For the third time in four years, the U.S. Supreme Court will hear a challenge to a portion of the Affordable Care Act (ACA), President Obama’s signature health reform law passed in 2010. On November 6, 2015, the Supreme Court issued a writ of certiorari in seven cases addressing the ACA’s birth control mandates and the rights of religious employers.1
Two years ago, the Supreme Court held in Burwell v. Hobby Lobby2 that certain for-profit corporations could object to federal regulations that forced employers to provide insurance coverage to their employees covering birth control that takes effect after fertilization (so-called “abortifacients”). These employers argued that their owners’ religious rights were protected by the Religious Freedom Restoration Act (RFRA) and that the burden on those rights is subject to a form of “strict scrutiny” review under RFRA.
Now, several religious non-profit employers challenge a different set of regulations promulgated under the ACA. While the Department of Health and Human Services has offered these employers a limited exemption from the general requirement to provide birth control to their employees, existing regulations still mandate that: (1) the religious employer work with a health insurance company that provides birth control directly to an employee; and (2) religious employers trigger this process by filling out a form—called the EBSA 700—to notify the federal government that the religious employer is accepting the exemption.3 Religious employers argue that this accommodation continues to substantially burden their religious practices and forces them to “deputize” another entity to provide birth control to employees, contrary to their religious principles.
While the First Amendment’s right to free exercise of religion does not protect religious beliefs from neutral, generally applicable federal laws or regulations like those at issue here, RFRA does. RFRA provides, as a general rule, that the federal government “shall not substantially burden a person's exercise of religion.”4 If a person (or entity) demonstrates that government action has substantially burdened the exercise of religion, then the government must show the action is: (1) in furtherance of a compelling governmental interest; and (2) the least restrictive means of furthering that compelling governmental interest.”5
In this context, the government has argued before lower courts that the accommodation in place removes any “substantial” burden on religious employers, and that the existing accommodation is narrowly tailored to the compelling government interest in having employees gain access to birth control. In the seven cases before the Supreme Court, the government won all of them at the appellate level. However, the Eighth Circuit Court of Appeals recently ruled in favor of the mandate’s challengers—creating a “circuit split” on the question.6
The Court expects to hear argument in March 2016. On the same day it issued its writ of certiorari, the Court also circulated a letter to the parties, suggesting that a plan for coordinated briefing be agreed upon to avoid duplicative arguments.7 A decision is expected by the end of the term in late June or early July 2016.

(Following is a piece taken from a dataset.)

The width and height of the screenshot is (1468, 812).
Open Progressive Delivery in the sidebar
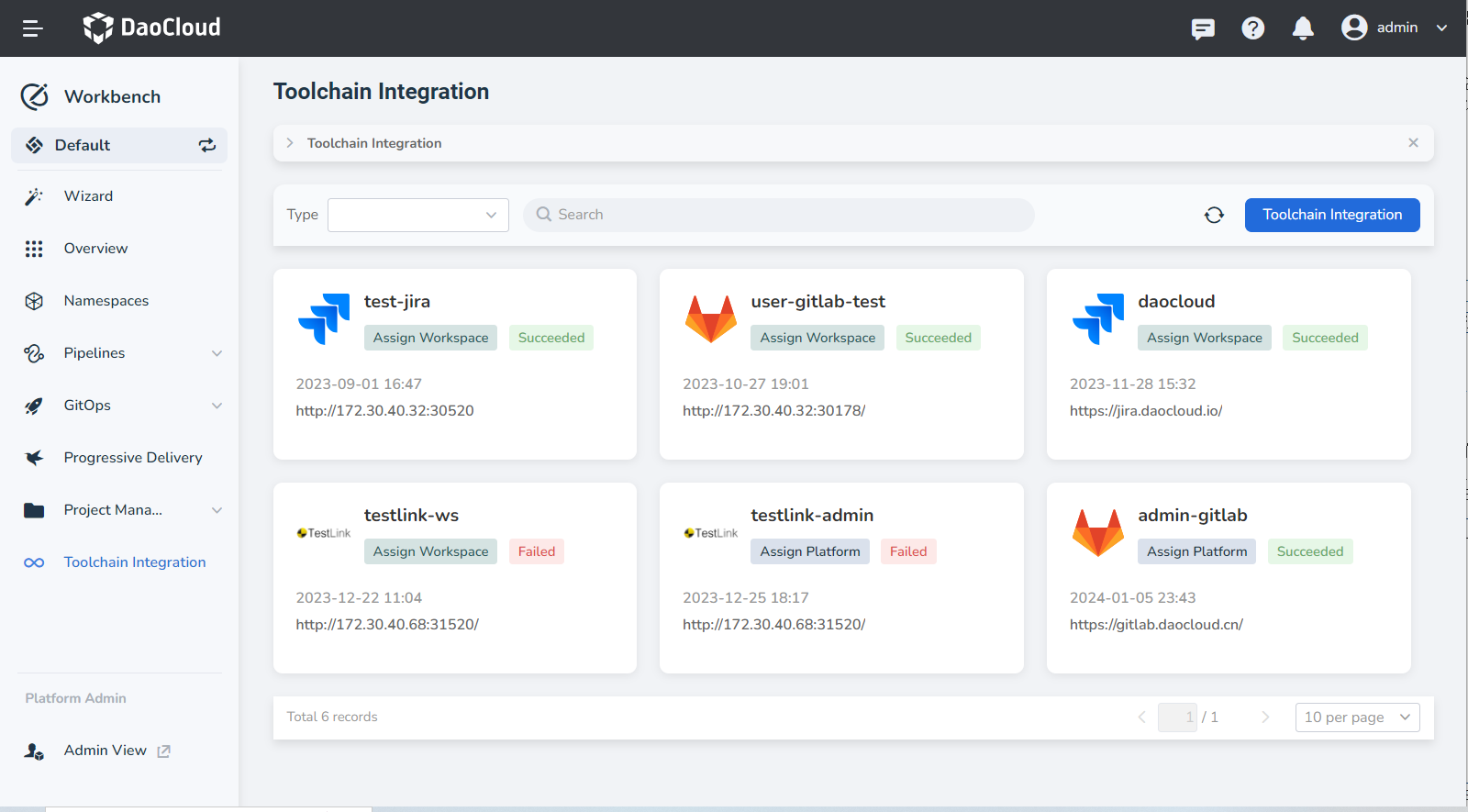pos(132,458)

1 Because it was filed first of the seven filed actions now before the Court, the official name of the case will be Zubik v. Burwell, which was previously styled as Geneva College v. Secretary United States HHS, 778 F.3d 422 (3d Cir. 2015), before the Third Circuit Court of Appeals.
2 Burwell v. Hobby Lobby Stores, Inc., 134 S. Ct. 2751 (2014); see also Denise Visconti, Darren Nadel, and William Trachman, Supreme Court Rules in Favor of Hobby Lobby, Opens Door to Religious Objections to Statutes Covering Employers, Littler Insight (July 7, 2014).
3 See 26 C.F.R. §§ 54.9815-2713A et seq.
4 42 U.S.C. § 2000bb-1(a).
5 42 U.S.C. §2000bb-1(b).
6 See Sharpe Holdings, Inc. v. United States HHS, 2015 U.S. App. LEXIS 16591 (8th Cir., Sept. 17, 2015).